*Aim of the exercise*. Where the records hold the string "screenshot", show the whole line it sits on.

*Record extracts*.
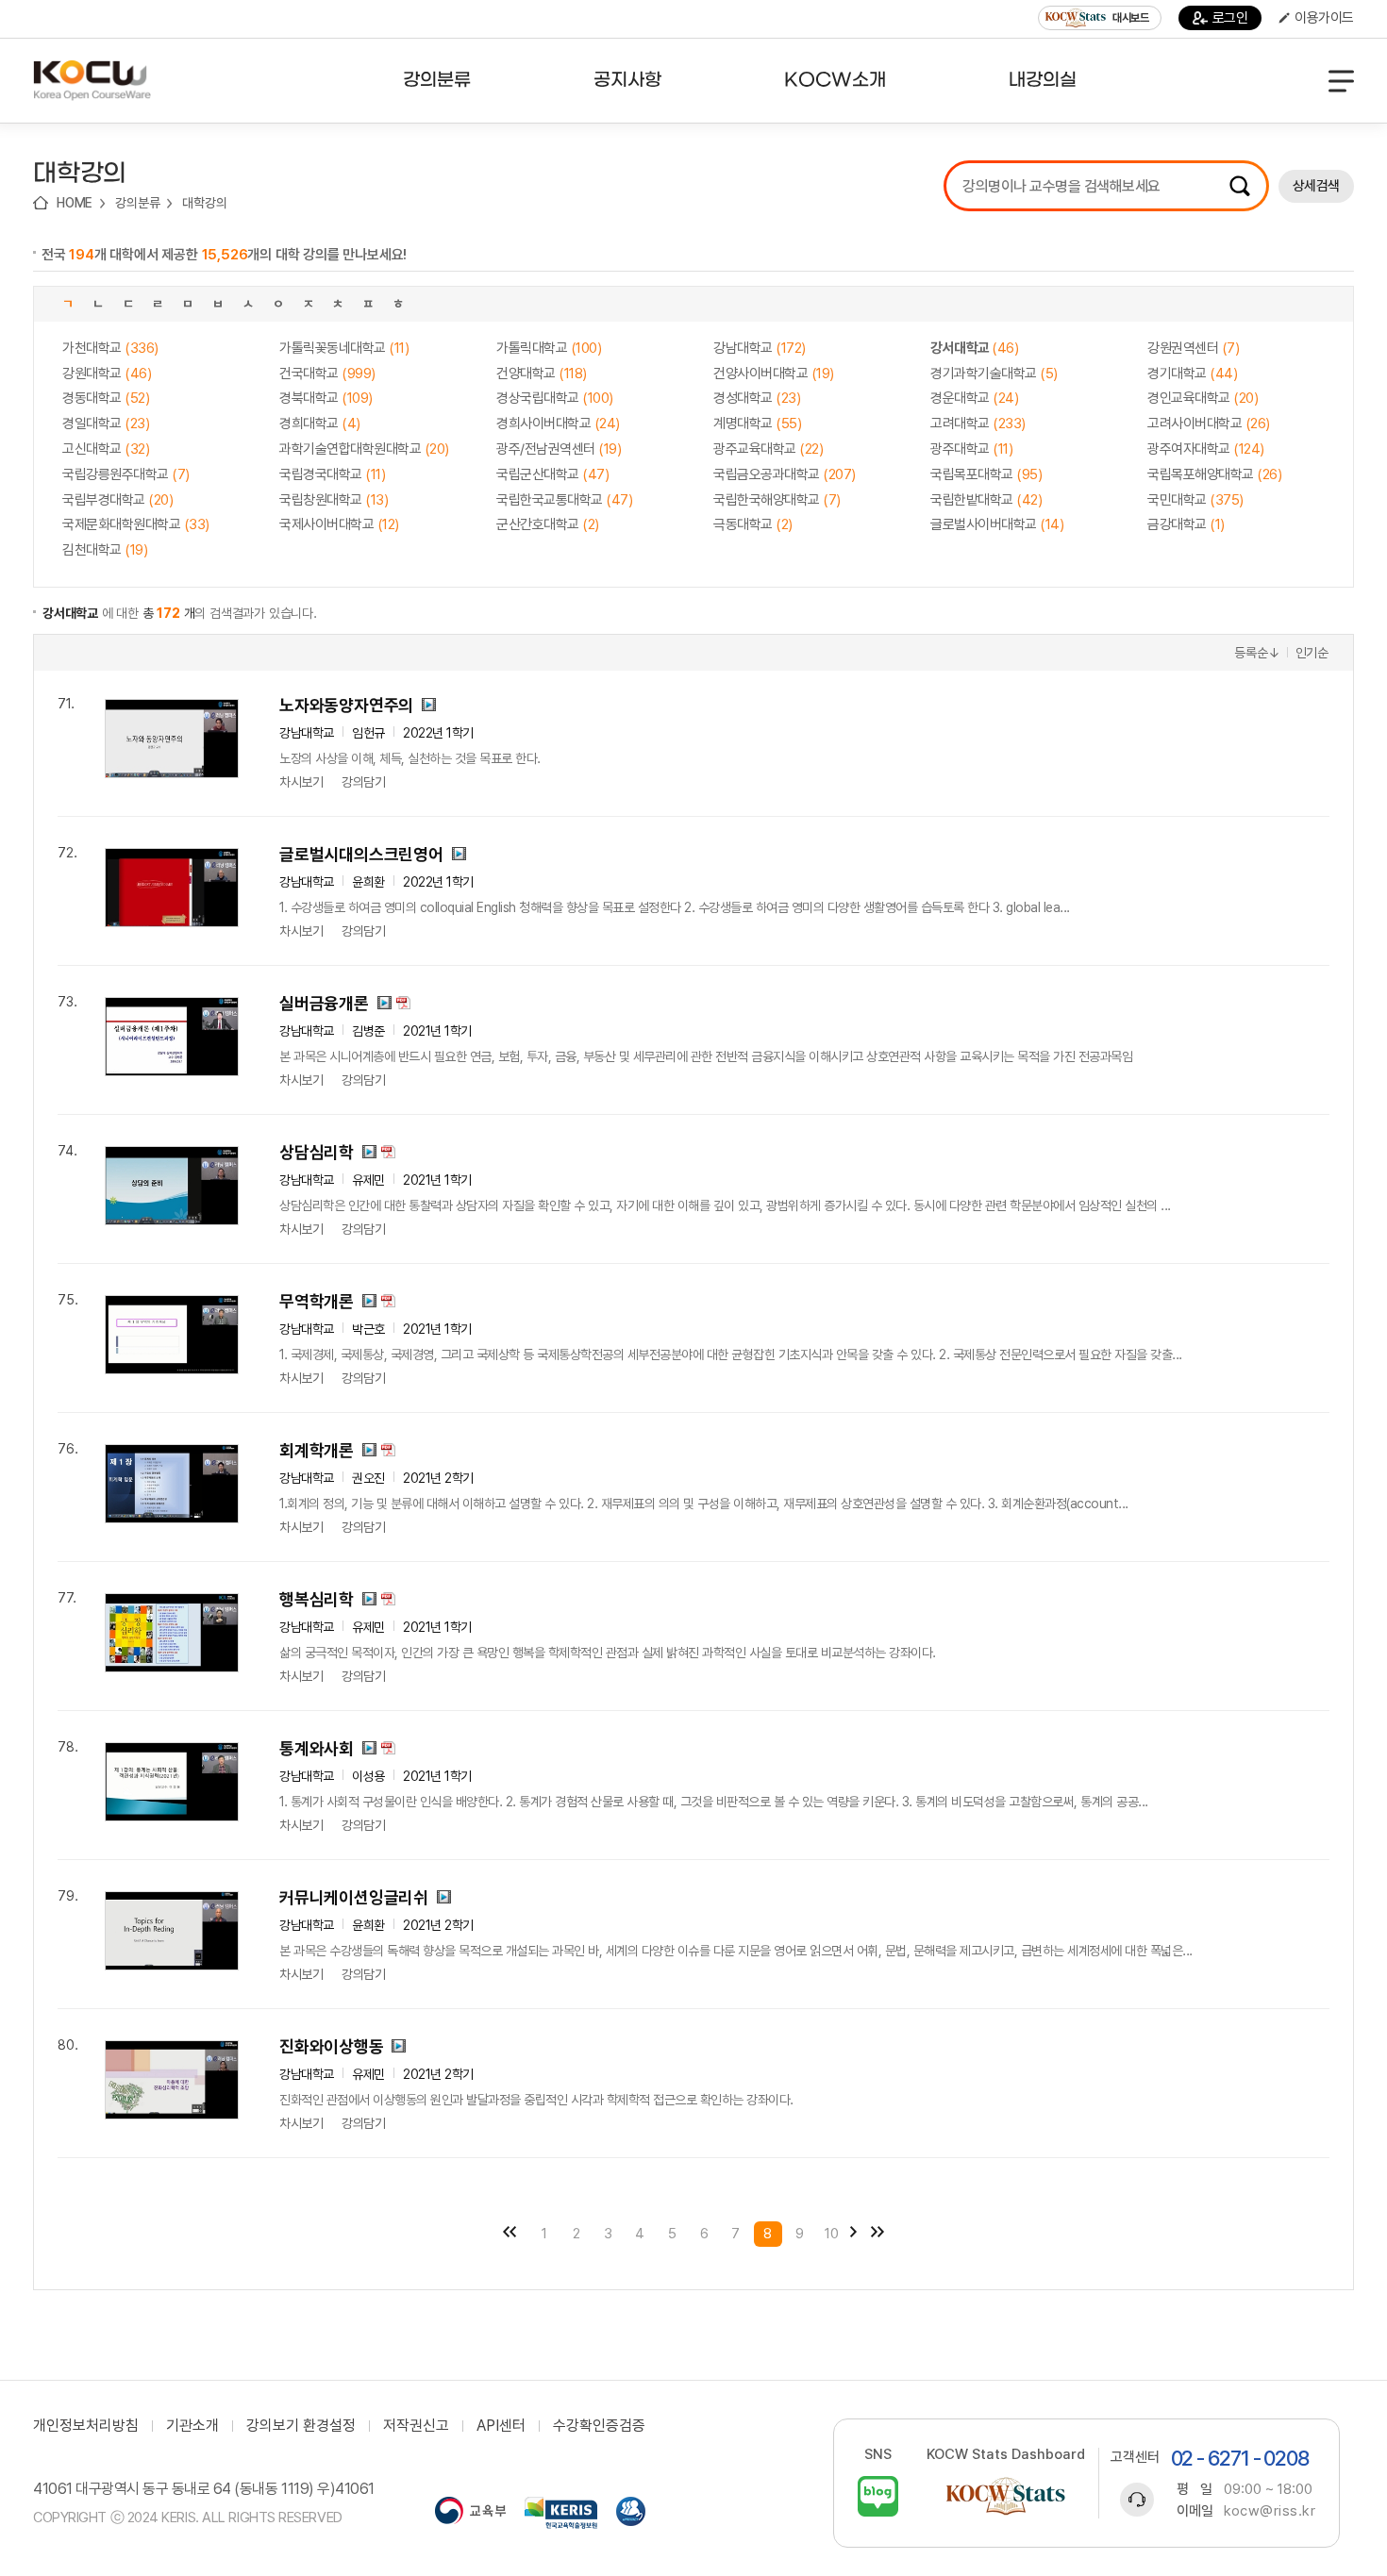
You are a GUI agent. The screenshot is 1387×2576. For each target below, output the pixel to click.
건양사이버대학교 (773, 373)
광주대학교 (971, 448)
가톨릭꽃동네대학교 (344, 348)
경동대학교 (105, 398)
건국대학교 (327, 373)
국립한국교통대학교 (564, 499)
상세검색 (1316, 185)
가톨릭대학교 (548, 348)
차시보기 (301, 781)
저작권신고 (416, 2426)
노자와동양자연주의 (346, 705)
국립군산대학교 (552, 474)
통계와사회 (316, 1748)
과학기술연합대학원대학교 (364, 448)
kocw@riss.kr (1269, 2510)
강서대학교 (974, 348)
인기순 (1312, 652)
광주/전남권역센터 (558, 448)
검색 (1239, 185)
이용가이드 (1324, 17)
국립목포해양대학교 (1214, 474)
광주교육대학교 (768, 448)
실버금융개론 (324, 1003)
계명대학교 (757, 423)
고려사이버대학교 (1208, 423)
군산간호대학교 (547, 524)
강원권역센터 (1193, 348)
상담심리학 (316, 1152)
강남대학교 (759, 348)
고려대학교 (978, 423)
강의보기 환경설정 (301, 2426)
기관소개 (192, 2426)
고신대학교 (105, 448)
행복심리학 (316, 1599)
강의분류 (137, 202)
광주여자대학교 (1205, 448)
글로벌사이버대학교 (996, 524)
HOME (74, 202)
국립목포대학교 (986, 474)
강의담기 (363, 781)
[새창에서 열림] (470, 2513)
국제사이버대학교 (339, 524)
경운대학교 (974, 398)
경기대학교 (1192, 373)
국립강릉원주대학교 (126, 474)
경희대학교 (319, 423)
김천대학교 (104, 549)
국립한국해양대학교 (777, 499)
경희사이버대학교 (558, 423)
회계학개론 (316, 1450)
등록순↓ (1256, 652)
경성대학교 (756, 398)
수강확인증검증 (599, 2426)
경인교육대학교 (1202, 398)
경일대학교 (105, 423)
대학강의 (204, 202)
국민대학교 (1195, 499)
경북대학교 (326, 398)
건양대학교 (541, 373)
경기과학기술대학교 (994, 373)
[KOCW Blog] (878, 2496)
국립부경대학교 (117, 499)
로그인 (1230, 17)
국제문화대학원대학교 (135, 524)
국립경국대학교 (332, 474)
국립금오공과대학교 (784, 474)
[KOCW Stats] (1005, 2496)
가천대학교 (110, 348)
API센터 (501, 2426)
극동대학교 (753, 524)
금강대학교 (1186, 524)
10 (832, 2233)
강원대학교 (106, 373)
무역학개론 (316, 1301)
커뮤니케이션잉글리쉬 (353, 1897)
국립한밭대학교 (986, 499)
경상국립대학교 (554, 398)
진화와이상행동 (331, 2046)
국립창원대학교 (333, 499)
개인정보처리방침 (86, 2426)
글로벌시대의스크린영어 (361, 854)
--
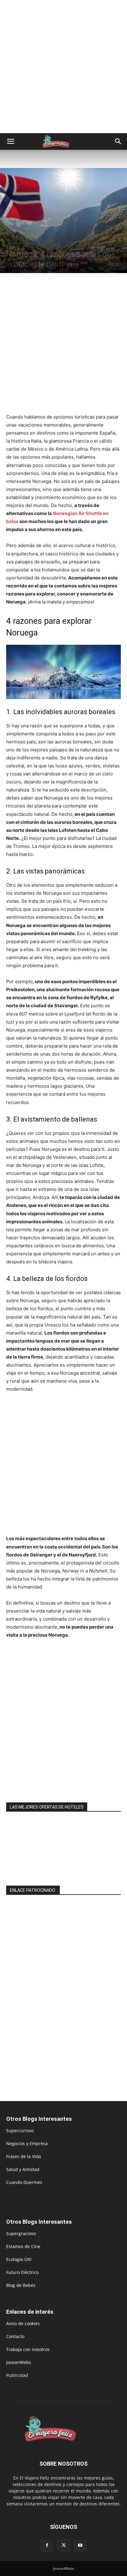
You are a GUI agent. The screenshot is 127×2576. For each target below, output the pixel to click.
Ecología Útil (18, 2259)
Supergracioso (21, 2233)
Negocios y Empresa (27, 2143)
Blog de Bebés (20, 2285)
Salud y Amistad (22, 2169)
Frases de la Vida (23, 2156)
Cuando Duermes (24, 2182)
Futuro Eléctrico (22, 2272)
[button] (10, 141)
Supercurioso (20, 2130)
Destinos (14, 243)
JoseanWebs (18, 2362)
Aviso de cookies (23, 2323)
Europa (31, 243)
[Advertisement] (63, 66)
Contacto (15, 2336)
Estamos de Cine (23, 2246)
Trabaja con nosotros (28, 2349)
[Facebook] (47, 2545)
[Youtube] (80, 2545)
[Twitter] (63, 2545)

*Task result*.
You are a GUI agent. The screenshot is 1387×2576. For each target below, output the pixel to click.
You are a GUI agent. The screenshot is 127×2576. For each target below, output the pixel to click.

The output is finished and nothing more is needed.